While vibrant spring colors move into store windows, some recent developments demonstrate that the future may not be so bright for shopping centers across the suburbs.

First, mall giant General Growth Properties declared bankruptcy last year in the biggest real estate failure in U.S. history. Now, experts predict that smaller mall owners and landlords will follow, pointing to problems like the foreclosure lawsuit against the 29 investment firms that backed Arlington Town Square.

The investors were unable to make payments on their $19.8 million mortgage beginning in September for the publicly subsidized mixed-use project that houses a mix of tenants including Ann Taylor Loft, California Pizza Kitchen and Panera Bread.

Local village and business officials insist that business is good in the shopping center, and say the foreclosure won't be noticeable to customers. Still, economists say the recession is making it tough on strip malls, neighborhood centers and regional malls.

"There will be more (mall) foreclosures to come, particularly in those developments built in the past five to 10 years," said Neil Stern, partner at Chicago retail consultant McMillan Doolittle.

While some stores, primarily restaurants and coffee shops, appear to be thriving, other issues are putting the landlords behind in their payments. Debt and cash flow appear to be the primary concerns, experts say.

Retail analysts believe the debt was too high at Arlington Town Square.

"There was not enough cash flow to meet the debt," Stern said, adding that the center was purchased at a prime price before the real estate market tumbled.

Vacancy rates are another issue placing a heavy burden on retail developments. Shopping centers are losing stores at the fastest pace in at least a decade, according to a real estate industry report.

Arlington Town Center, operating since 2000, is about 87 percent leased, which isn't bad, said Charles Witherington-Perkins, Arlington Heights director of planning and commercial development, though he added that he would like to see it at about 95 percent.

When a mall has vacant stores, it's not only a loss in sales, but also adds to the burden of property taxes that must be paid by mall operators.

In 2009, retail tenants at downtown shopping centers and strip malls in metropolitan areas across the country faced a 10.6 percent vacancy rate, up substantially from 8.9 percent the year prior.
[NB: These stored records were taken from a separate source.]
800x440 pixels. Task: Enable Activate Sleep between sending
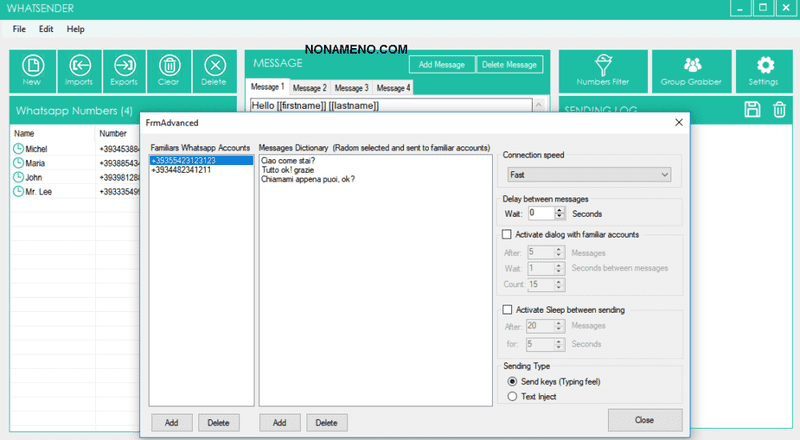[x=507, y=310]
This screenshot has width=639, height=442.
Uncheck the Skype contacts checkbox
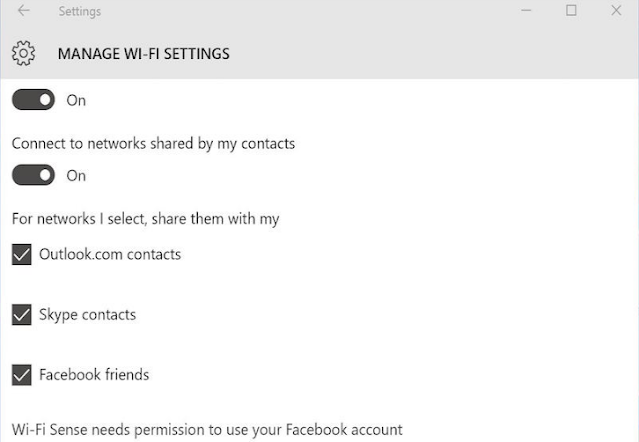pyautogui.click(x=21, y=315)
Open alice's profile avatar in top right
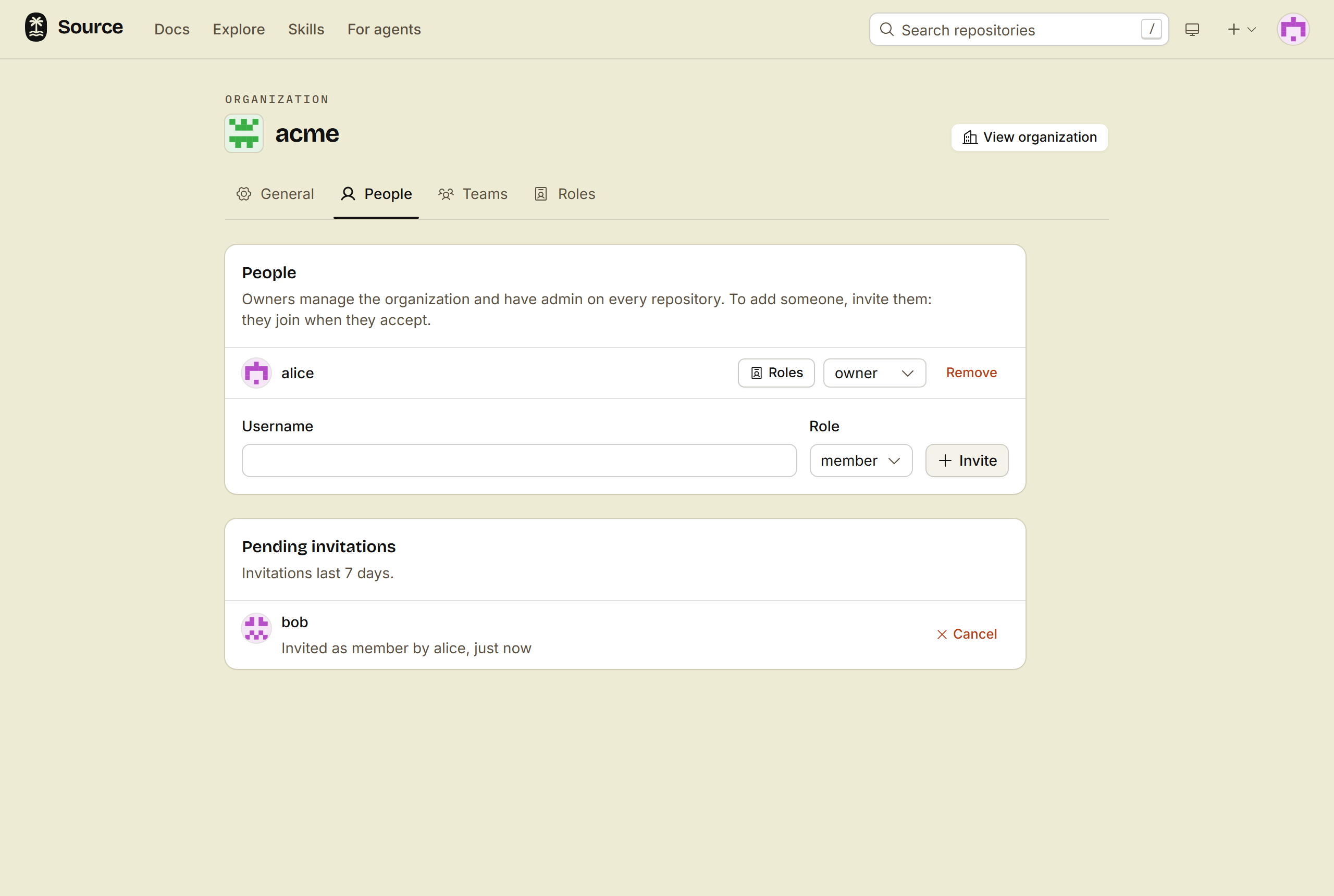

Unfortunately, said Kyle O. McLaughlin, senior analyst with Reis, it's going to get worse before it gets better.

He expects mall vacancies to exceed historical levels through this year and 2011 before they stabilize in the middle of 2012.

"It just makes sense that we're going to see more mall foreclosures," McLaughlin said.

Landlords are trying to do anything they can to shore up vacancy rates, including lowering rents, he added. Mall owners lowered rents by about 3.6 percent last year, one of the biggest drops ever.

And it doesn't help that malls and retailers are unable to obtain loans in an effort to get through the tough times, experts say.

The increase in commercial real estate foreclosures has many village economic developers concerned and taking a cautious approach toward the future.

"I continue to hear about the problems through the ICSC (International Council of Shopping Centers)," said Peg Blanchard, Barrington Economic Development Director. She said so far Barrington is all right, but that the economic conditions have forced at least one Barrington retail project to be placed on hold until the market improves.

"It think we're all very aware of what's happening out there. We're attuned to the market," Blanchard said.